Despite frustration with Chinese trade practices, U.S. businesses have warned for months that Trump’s trade threats may do more harm than good.
“There are no winners in a trade war,” William Zarit, chairman of the American Chamber of Commerce in China, said in a statement published just moments before the 12:01 deadline.
“While our 900 member companies continue to suffer from not having a level playing field in China, they are still extremely clear: Increased tensions in the U.S.-China economic relationship will negatively impact their operations in China,” he said.
Some U.S. companies scrambled Friday to reach China before the tariff deadline.
The Internet watched one cargo ship carrying a load of soybeans race to the southern peninsula port of Dalian in Liaoning province. Peak Pegasus was scheduled to reach its destination an hour after China was expected to enact a 25 percent tax on its goods, according to Bloomberg ship data.
A half-hour before noon in Beijing, the ship was passing South Korea’s Jeju Island — close but not quite cutting it.

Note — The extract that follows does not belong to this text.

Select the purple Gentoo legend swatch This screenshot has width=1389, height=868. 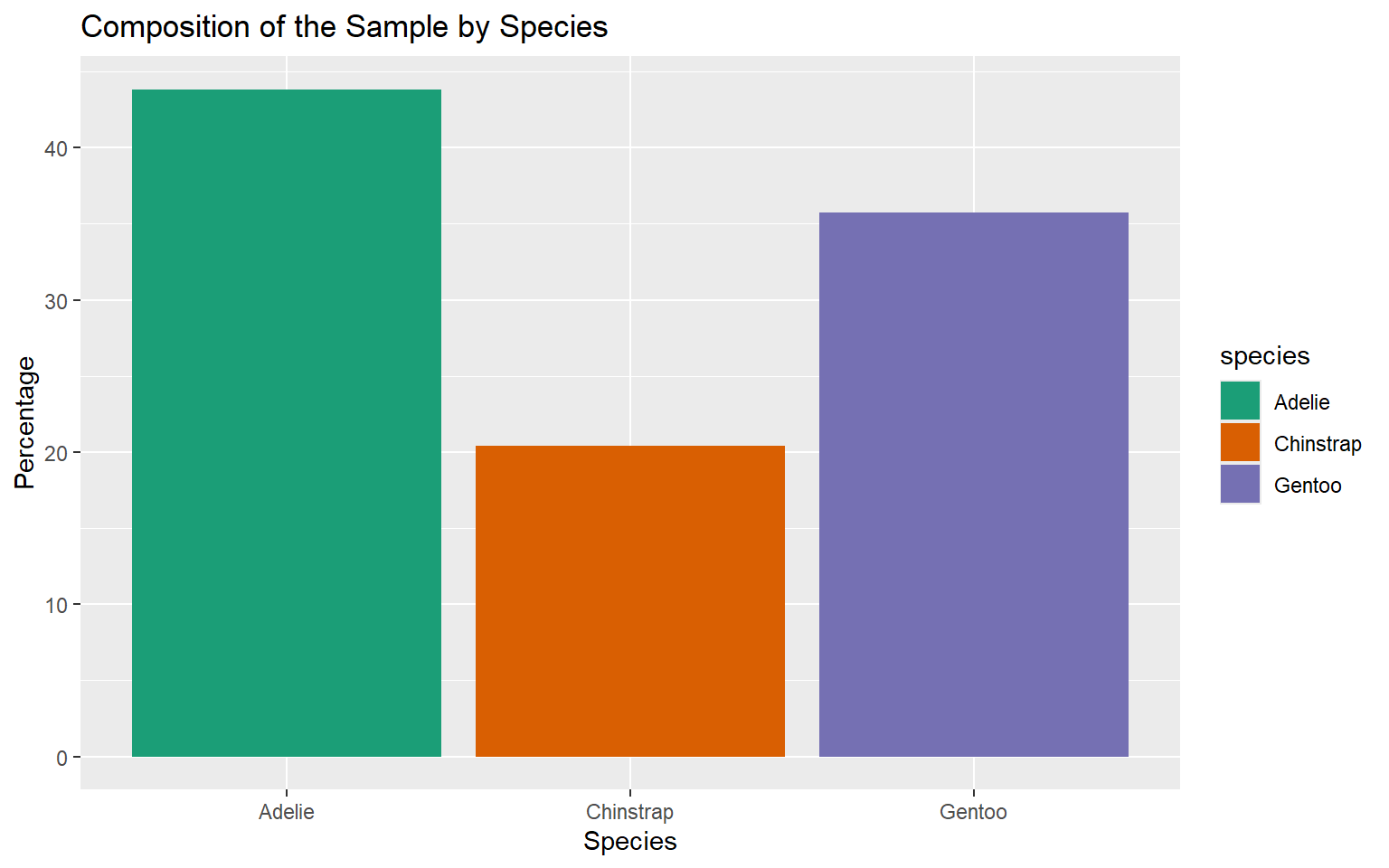click(1240, 485)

And Beijing’s tactics may go beyond tariffs to include arbitrary quarantines and a costly uptick in customs inspections.
Shaun Rein, managing director at the China Market Research Group in Shanghai, said the Chinese government’s next play could be to stoke anti-American sentiments among consumers — similar to the boycotts it ordered last year on South Korea’s Lotte Group, which caused dozens of the company’s convenience stores to shutter.
“If I was Starbucks or Apple,” he said, “I would be scared right now.”
Trump has vowed for years to tackle Chinese trade practices, accusing Beijing of stealing U.S. intellectual property and slammed the $375 billion U.S. trade deficit with the country.
He argues that China should purchase more American goods, and has blamed trade with Beijing on the loss of American jobs throughout the Rust Belt. (Economists say both globalization and the rise of automation shrank the kind of manufacturing operations that U.S. companies in recent years have shuttled abroad.)
At a rally Thursday in Montana, he said, again, that China is “killing us” on trade.
Chinese officials, however, are projecting studied confidence, asserting the Asian nation is better equipped to withstand the turbulence.
“Our commodity market and job market are relatively flexible, and our foreign-related economic sectors’ ability to make flexible adjustment is more prominent,” said Guo Shuqing, chairman of the China Banking and Insurance Regulatory Commission, in an interview Thursday with the Chinese financial newspaper Financial News.
The Chinese side sees Trump’s threats as an attempt to hold back its economic growth — and has vowed to match them move for move.
“Whether it’s through trade war or other means, the end goal is to make China subservient to the United States,” said He Weiwen, vice president of the Center for China and Globalization, in Beijing. “That’s impossible. China won’t accept that,” he said, adding “what happens next depends on the United States. China will be prepared to follow suit.”